The book, published in 2021, asks important questions for South African architectural historiography:

‘How were buildings in the capital different from others globally? Were they ever reflective of broader post-war revisions of modernism or a regionalism then in ascendance? What lay behind the repudiation of tradition and the turn to abstraction rather than flagrant cultural symbolism? What was the relationship between an African vernacular in architecture and Afrikaner identity? What role did buildings play in advancing the idea of an Afrikaner volk and mustering nationalist sentiment? What, after all this, was the role of the architect under apartheid?’ (xxi)

It will prove a useful guide to readers unfamiliar with South African architecture as well as an important resource for South Africa’s own architectural researchers, laying bare the political and social imperatives that drove the architecture. Judin’s deep research and the new documents and photographs he brings to light make the book particularly valuable and engaging.

Judin is well placed to interrogate these issues. As a philosopher, architectural historian, exhibition curator, and educator, he has, over a period of thirty years, explored the impact of apartheid on South Africa’s architectural landscape, most notably in two exhibitions: [setting apart], a display of apartheid state documents with the History Workshop in Johannesburg and the District Six Museum in Cape Town (1994), and in an exhibition and book titled ‘blank___Architecture, apartheid and after’ (1998) for the Netherlands Architecture Institute.

In setting the scene for this new book, Judin explores the historical origins of Afrikaner nationalism, which arose from the sense of dispossession brought on by the defeat of the two Boer republics at the hands of British imperial forces who wanted control of South Africa’s goldmines. Hankering after an idealised rural past preceding the Anglo-Boer War, Afrikaner nationalist architects, best represented by Gerhard Moerdyk, pursued a style heavily indebted to the Cape Dutch farmsteads of early Boer settlers.

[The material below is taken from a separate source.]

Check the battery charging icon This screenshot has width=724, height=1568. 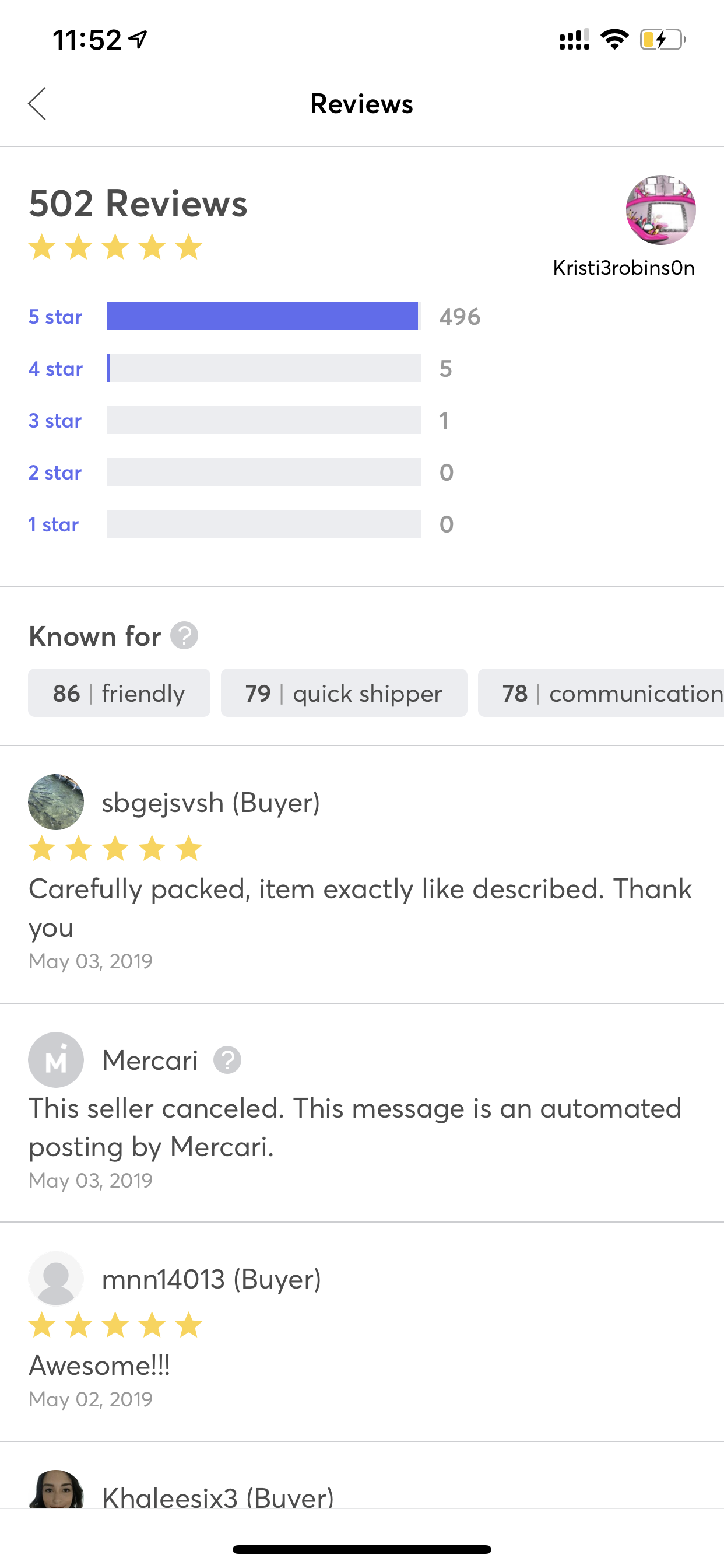662,40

But by the 1960s, such nostalgia was increasingly seen as inappropriate for a state intent on demonstrating that it could hold its own amongst other Western powers.

The locus of Judin’s investigation is the city of Pretoria, the executive capital of the country and the historic heart of Afrikaner nationalism. Early graduates of the newly established school of architecture at the University of Pretoria travelled from the city overseas to see firsthand how a more modern approach might be mobilised in the construction of a modern state. Architects included AL Meiring, the first professor of architecture at the University of Pretoria, his partner David Francois Hugo Naude, along with Norman Eaton, Brian Sandrock, Petrus Burger, Toot Neetling, and Dieter Holm.

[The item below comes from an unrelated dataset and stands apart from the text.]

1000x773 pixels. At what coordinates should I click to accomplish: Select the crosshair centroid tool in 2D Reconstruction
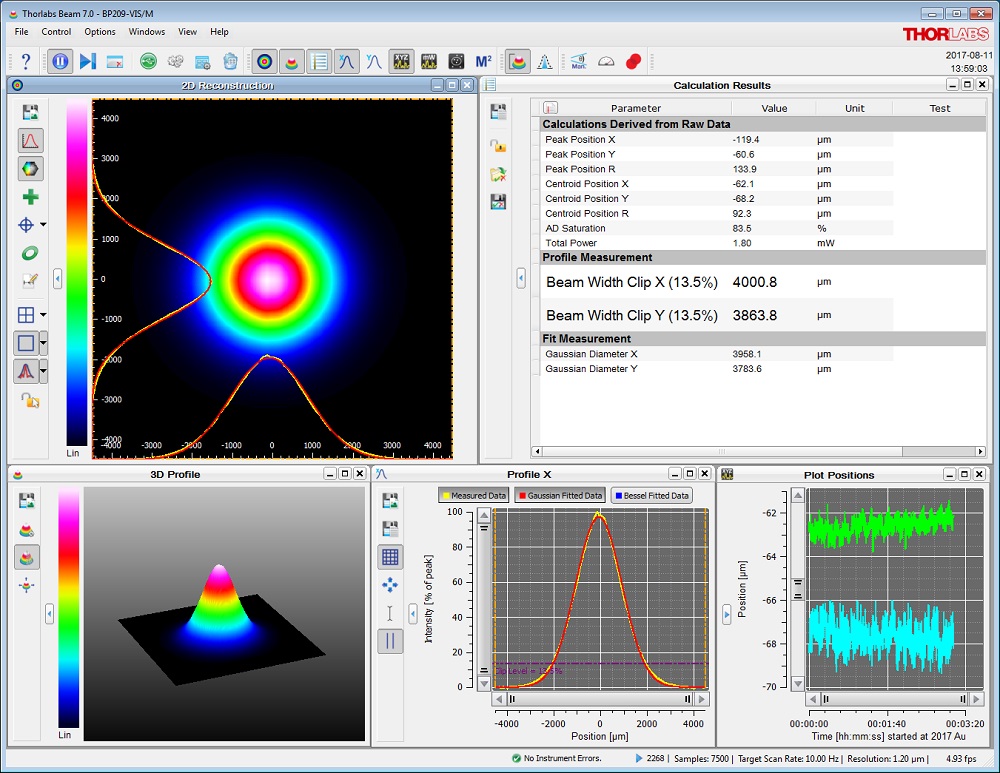(27, 224)
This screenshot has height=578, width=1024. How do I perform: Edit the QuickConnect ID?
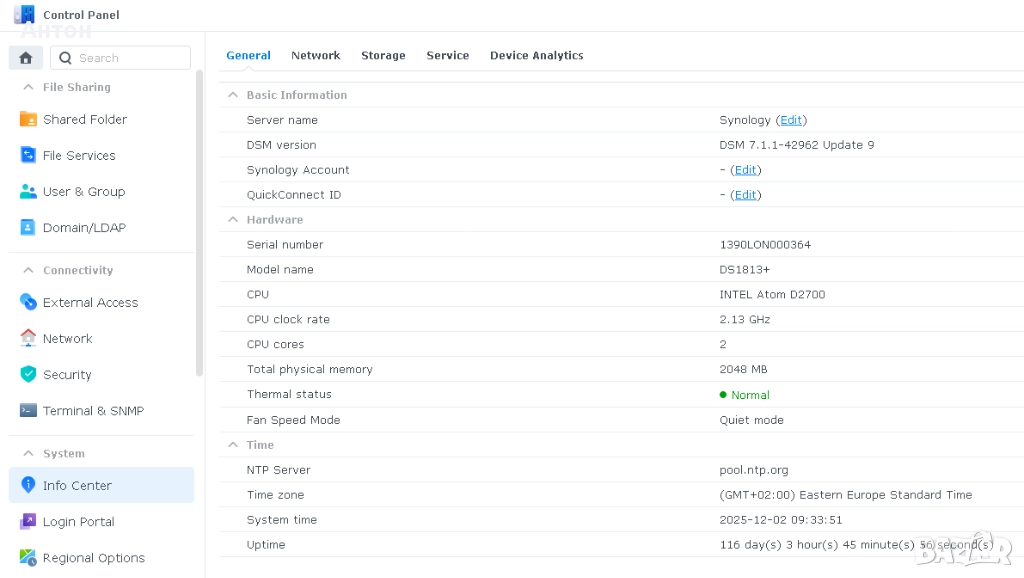pyautogui.click(x=745, y=195)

Cultural references to a rural past were to be expunged and replaced by new structures built on a monumental scale. These came to embody the new muscular approach of the state, as Judin writes: ‘Modern was seen as a reflection of an unburdened cultural destiny and access by Afrikaners to new economic opportunities. … As capitalism and cultural nationalism aligned, architects were quick to adopt an International Style in matching the goals and rhetoric of the apartheid regime’ (2).

Judin analyses a number of Pretoria’s iconic modernist buildings in order to develop his argument. He examines the Transvaal Provincial Administration Headquarters; the Kunsmuseum (Civic Art Museum); three new buildings at the rapidly growing University of Pretoria, including the Musaion (Music Center), the Buitemuursegebou (Extramural Building), the JG Strijdomgebou vir Ingeneurswese (JG Strijdom Building for Engineering, which is now known as Engineering II Building); the Wachthuis Building, or police headquarters; and the Munitoria building, the new municipal administrative building. Pretoria architects paid deference in these buildings to the International Style.

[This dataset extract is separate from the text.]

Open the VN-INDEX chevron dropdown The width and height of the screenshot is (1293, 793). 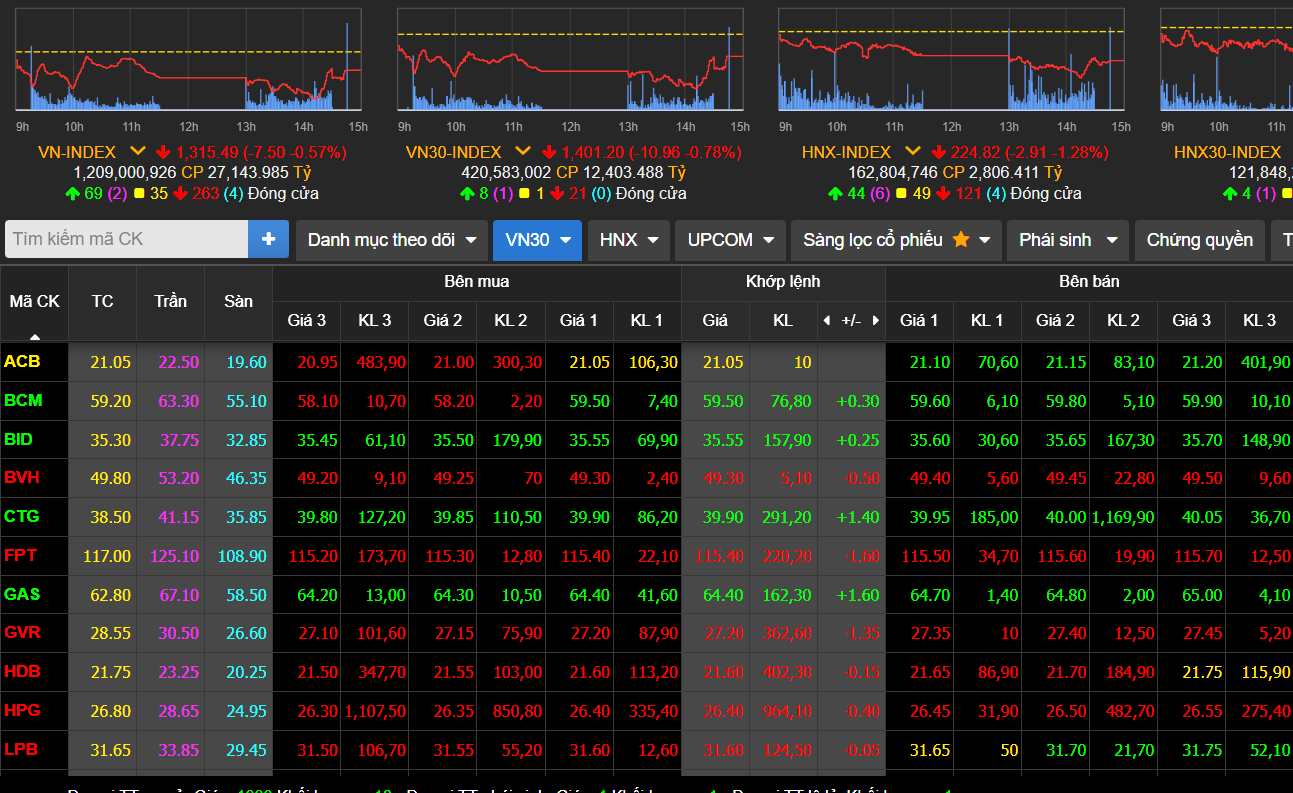click(x=137, y=152)
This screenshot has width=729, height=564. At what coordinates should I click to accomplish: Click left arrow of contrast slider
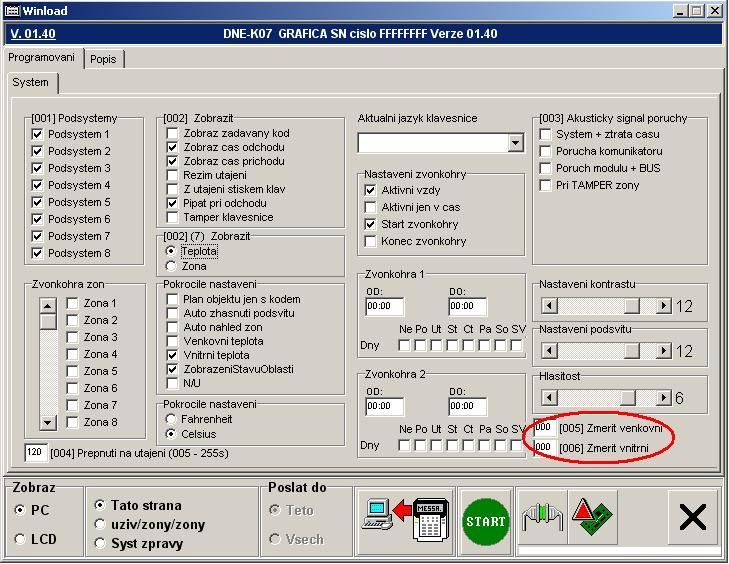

The most revelatory chapter of Judin’s book by far concerns the architecture of the Atomic Research Centre in Pelindaba, on the outskirts of the city. For it, Judin mobilises formerly classified material from the National Nuclear Research Centre to expose the state’s nuclear ambitions. Brian Sandrock, a graduate of the University of Pretoria’s Department of Architecture, was awarded the commission, and the resulting complex of buildings, including offices and a reactor building, ‘offered Nationalists a profound way to strategically position themselves internationally for the Atomic Age’ (30).

According to Judin, the complex, built during the 1960s, was inspired by the béton brut of post-war buildings such as Unité d’Habitation and by other late works by Le Corbusier like the chapel Notre-Dame du Haut at Ronchamp and relied on the exposure of raw material, curved forms, and rough textured detail. Judin notes that the exaggerated steeple of the reactor building is ‘not unlike the truncated cones employed by Le Corbusier in the Assembly at Chandigarh’ (37). However, there was also a concerted effort to root the building in its local context: ‘In the case of Pelindaba, the concrete construction was transformed with the sand and gravel from the site … which blends more comfortably with the surrounding terrain’ (35).

The buildings in Pelindaba were arrayed on the site in such a way as to separate hot from cold zones in the event of a radiation leak. The advice of John Fassler, then head of the more liberal University of the Witwatersrand architecture school and an English speaker, was sought during the planning phase, indicating the extent to which all sectors of the profession were implicated in the project. Expressing much the same enthusiasm as his nationalist counterparts, he argued that ‘the whole scheme might well be regarded as a symbol of the Republic of South Africa’s progress as an emerging modern industrial state’ (44).

While International Style tropes and architectural forms derived from the European masters undoubtedly animated most of Pretoria’s public architecture, on occasion local architects sought inspiration closer to home, mobilising elements from vernacular African architecture, or so-called tribal culture. This use of the vernacular was seen as particularly appropriate when the beneficiaries of the architecture were themselves African — in this case, Pretoria’s Black residents, who, like Black inhabitants in other South African cities, were at this time being systematically removed from their homes and herded into new ‘model native townships’. Here the development of housing was caught up in the

rhetoric of ethnic difference and paternal authority. … ‘Respect for other cultures’ involved calculated efforts by the apartheid state to distinguish those designated ‘European’ from ‘non-European’. … In this complex discriminatory process, traditional vernacular architecture was addressed by architects and anthropologists through a narrow ethnographical view as a decorative, even superficial, embellishment. Invariably it was one in which there was no room for individual black artists and builders to innovate. It could never be understood as resistance or endurance but rather as succumbing to universalising trends in modernism. (83)

African motifs made one important appearance in Pretoria’s city center, in the police headquarters building designed by Norman Eaton. Inspired by his travels in other parts of Africa, he used African patterns and geometries to articulate the floor surface of an arcade and stairs running through the center of the building. However, these motifs are merely a detail in what is otherwise an International Style building — ‘a glass cabinet’ — which fulfilled all the needs of a growing administrative government department.

International readers may find that the book assumes prior knowledge of the South African context from the colonial era onwards. Those interested may need to read a general South African history first. Nonetheless, this is an important addition to South Africa’s architectural history, worthy of the attention of a wider audience interested in the complex ways ideological and economic forces inform architectural practice.

Competing Interests

The author has no competing interests to declare.